Nico imprecò in greco, mentre si torturava il labbro inferiore. Camminava con una certa frenesia, avanti e indietro, tanto da lasciare un solco nel terriccio ancora umido.  “Quanto dovrebbe restare fuori? Chiedere al Signor D è fuori discussione.”
“Dovrebbe tornare stasera… mi pare. Sempre che il loro party hard non duri fino a domani mattina…” Questa notizia scoraggiò parecchio Nico, che continuava ad imprecare, tanto che sarebbero scese tutte le divinità dall’Olimpo, compreso suo padre.
Ma era sicuro solo di una cosa: nessuno doveva venire a conoscenza dell’accaduto. Dentro quel Campo si sarebbe creato sicuramente il caos e Nico non si sarebbe mai azzardato a smuovere la pace che vigeva lì dentro. Non tanto per gli altri quanto per lui stesso – non amava essere al centro dell’attenzione.
“Finché non tornerà Chirone, dobbiamo fare finta di niente. E’ meglio non creare casini.” I suoi occhi color ghiaccio fecero un giro di ricognizione lì intorno, per controllare che nessuno li stesse osservando. Si chinò su Jason, decisamente più basso di lui, e lo fulminò con lo sguardo. “Non devi parlarne neanche con Piper. Dobbiamo fingere di agire come l’altro… io mi sforzerò di comportarmi come te.” Disse Nico, con un certo disgusto.
“Guarda che non è facile essere te! Devo mettere il broncio tutto il tempo, tipo così?” Jason fece una smorfia, che si avvicinava parecchio allo sguardo accigliato perennemente dipinto sul volto di Nico. “Comunque sarà divertente essere te.”
Nico roteò gli occhi, scocciato. “Ah, non fare cose imbarazzanti. Per favore.”
“Ti sembro tipo da cose imbarazzanti, amico?” L’altro scoppiò a ridere. “Del tipo calarmi i pantaloni?” Ma a quella domanda si illuminò improvvisamente, come se si fosse ricordato tutt’ad un tratto di un particolare di fondamentale importanza. “Ehi, voglio vedere che mutande porti!”
Nico sbiancò, prima di assumere sulle sue guance diverse tonalità di porpora. “C-che fai, idiota!” Tentò di fermarlo, ma Jason si era già calato i pantaloni del pigiama del suo compagno. Studiò i boxer color nero con dei piccoli teschi disegnati sopra – l’abbigliamento del Di Angelo non comprendeva molte varianti.
“Ti vergogni sempre negli spogliatoi, mi avevi messo curiosità! Nascondi sempre così tanti misteri… Magari anche le tue mutande nascondevano qualche segreto!” Fece per calarsi anche quell’ultimo pezzo di stoffa con un’espressione molto ingenua stampata sul viso, ma Nico lo bloccò in tempo.

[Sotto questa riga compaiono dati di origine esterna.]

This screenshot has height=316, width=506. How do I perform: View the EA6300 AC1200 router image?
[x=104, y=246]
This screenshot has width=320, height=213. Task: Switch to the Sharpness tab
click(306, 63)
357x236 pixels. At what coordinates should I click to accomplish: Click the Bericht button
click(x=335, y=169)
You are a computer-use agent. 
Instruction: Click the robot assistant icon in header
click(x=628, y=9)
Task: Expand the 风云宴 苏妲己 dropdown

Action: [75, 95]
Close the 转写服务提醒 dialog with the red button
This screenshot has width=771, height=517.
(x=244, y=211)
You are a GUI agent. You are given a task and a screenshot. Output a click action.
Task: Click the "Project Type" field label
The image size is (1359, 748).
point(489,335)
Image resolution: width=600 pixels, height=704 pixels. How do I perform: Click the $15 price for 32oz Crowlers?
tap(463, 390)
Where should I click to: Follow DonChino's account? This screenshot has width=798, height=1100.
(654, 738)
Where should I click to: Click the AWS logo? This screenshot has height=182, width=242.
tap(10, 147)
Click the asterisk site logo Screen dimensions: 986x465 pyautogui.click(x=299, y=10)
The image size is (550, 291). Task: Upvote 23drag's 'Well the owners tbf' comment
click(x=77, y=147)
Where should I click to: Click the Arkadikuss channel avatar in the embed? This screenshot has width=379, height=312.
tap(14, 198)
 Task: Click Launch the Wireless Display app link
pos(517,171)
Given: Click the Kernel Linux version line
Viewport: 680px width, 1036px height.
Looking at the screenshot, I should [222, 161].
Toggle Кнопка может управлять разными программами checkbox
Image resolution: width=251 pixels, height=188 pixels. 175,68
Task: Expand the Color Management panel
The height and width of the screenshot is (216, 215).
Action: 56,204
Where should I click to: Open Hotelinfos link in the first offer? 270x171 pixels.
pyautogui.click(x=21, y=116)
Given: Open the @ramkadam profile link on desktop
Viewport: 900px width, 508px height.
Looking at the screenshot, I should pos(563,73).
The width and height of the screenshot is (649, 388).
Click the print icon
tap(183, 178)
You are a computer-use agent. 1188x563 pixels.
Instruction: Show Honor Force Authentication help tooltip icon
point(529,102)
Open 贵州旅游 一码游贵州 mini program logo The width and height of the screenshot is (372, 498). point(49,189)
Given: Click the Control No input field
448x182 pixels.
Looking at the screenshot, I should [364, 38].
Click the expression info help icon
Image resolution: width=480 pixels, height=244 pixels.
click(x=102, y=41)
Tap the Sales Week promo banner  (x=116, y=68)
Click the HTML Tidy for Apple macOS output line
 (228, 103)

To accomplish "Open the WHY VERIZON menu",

“Con questo intendevo cose imbarazzanti.” Gli sibilò a pochi centimetri dal volto, tanto che Jason deglutì per lo spavento. Nico era parecchio inquietante anche nelle sembianze del Grace, il che lo fece turbare ancora di più.
Il figlio di Ade si allontanò da lui, per poi guardare il cielo privo di nuvole dove splendeva già alto il sole. Facendo qualche calcolo, devono essere su per giù le undici di mattina, pensò. “Mi vado a cambiare, fallo anche te… Non voglio essere ricordato come Il Semidio che girava in pigiama.” Disse, acido, lanciando occhiatacce a Jason come per intimargli di tirarsi su i pantaloni. “L’appuntamento è a mezzogiorno al laghetto. Non fare tardi o ti fulmino.” Sghignazzò, prima di allontanarsi di lì e sparire nel nulla.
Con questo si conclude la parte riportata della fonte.